#### EXERCISE OBJECTIVE
Transcribe all records below exactly, without images.

★ ★ ★ ★ ★

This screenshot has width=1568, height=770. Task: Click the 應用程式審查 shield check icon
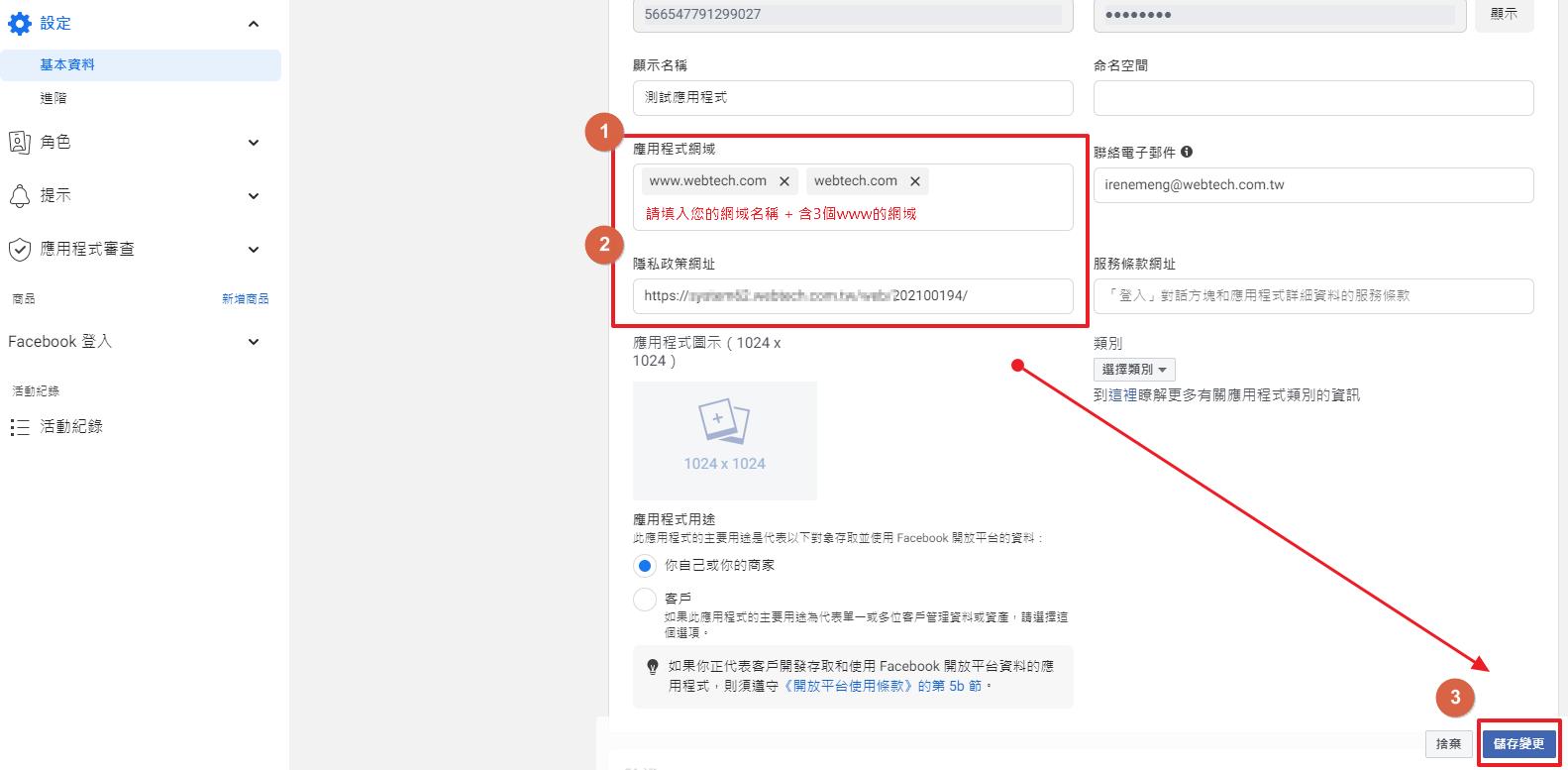point(20,250)
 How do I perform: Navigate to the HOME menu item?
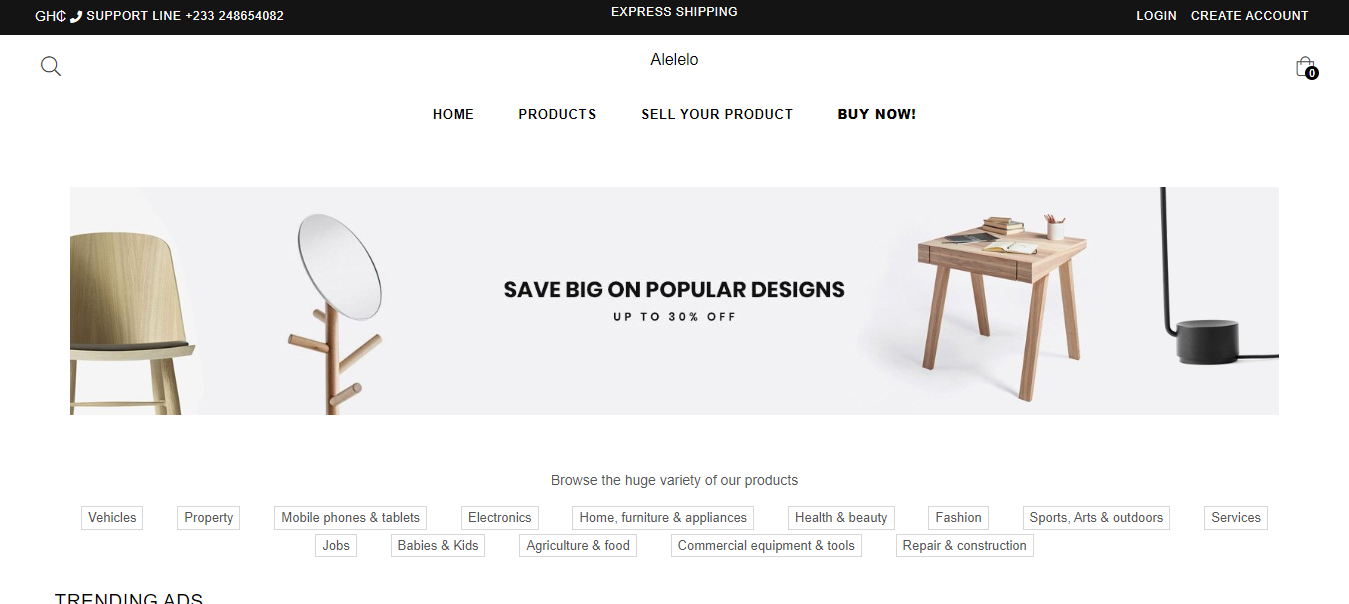coord(453,114)
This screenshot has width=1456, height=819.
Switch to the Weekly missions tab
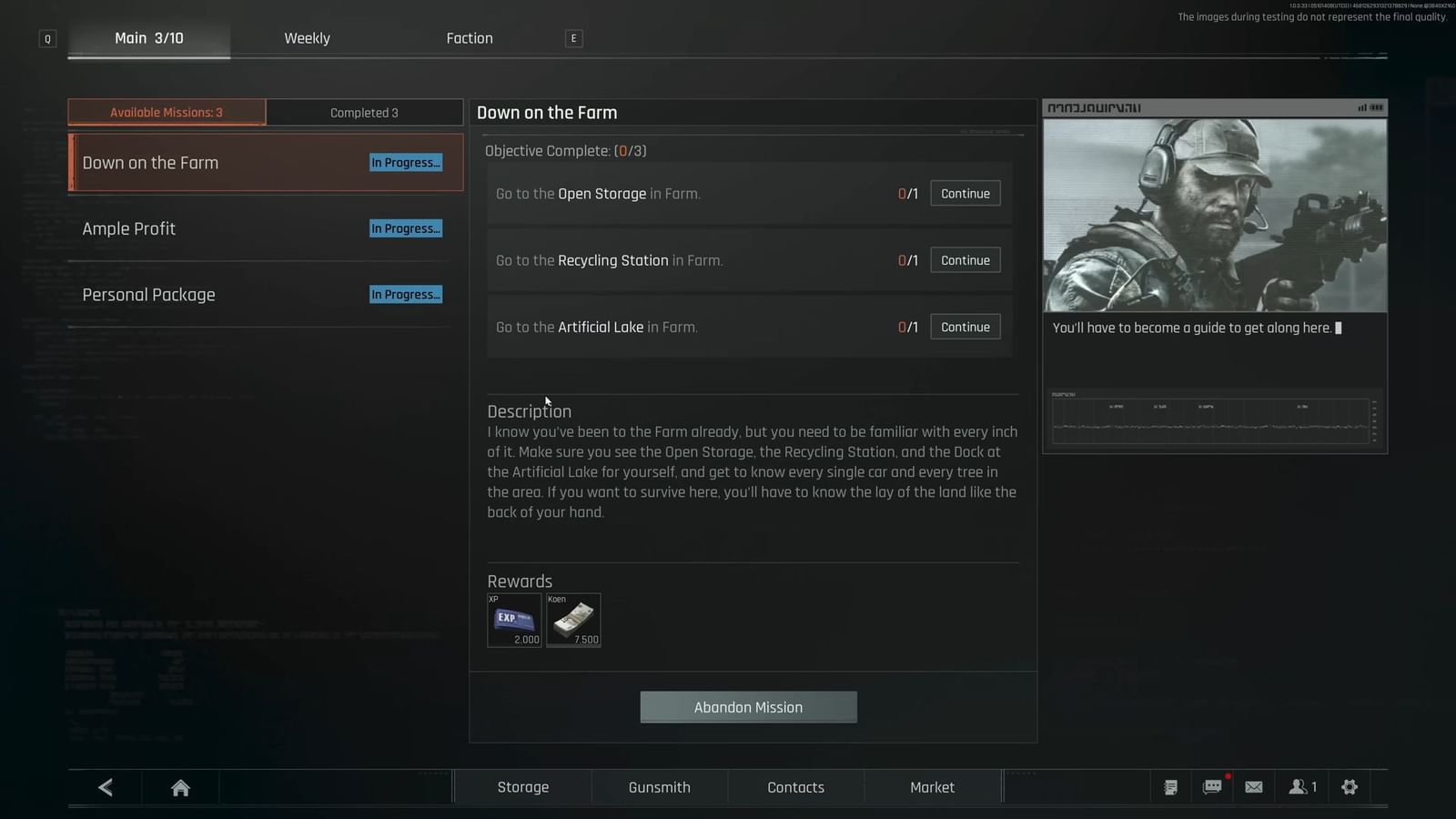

★ ★ ★ ★ ★

#### ANSWER FOR THE TASK
This screenshot has width=1568, height=770. Task: Click the 應用程式審查 shield check icon
point(20,250)
 How do I perform: Navigate to the HOME menu item?
coord(453,114)
This screenshot has width=1456, height=819.
Switch to the Weekly missions tab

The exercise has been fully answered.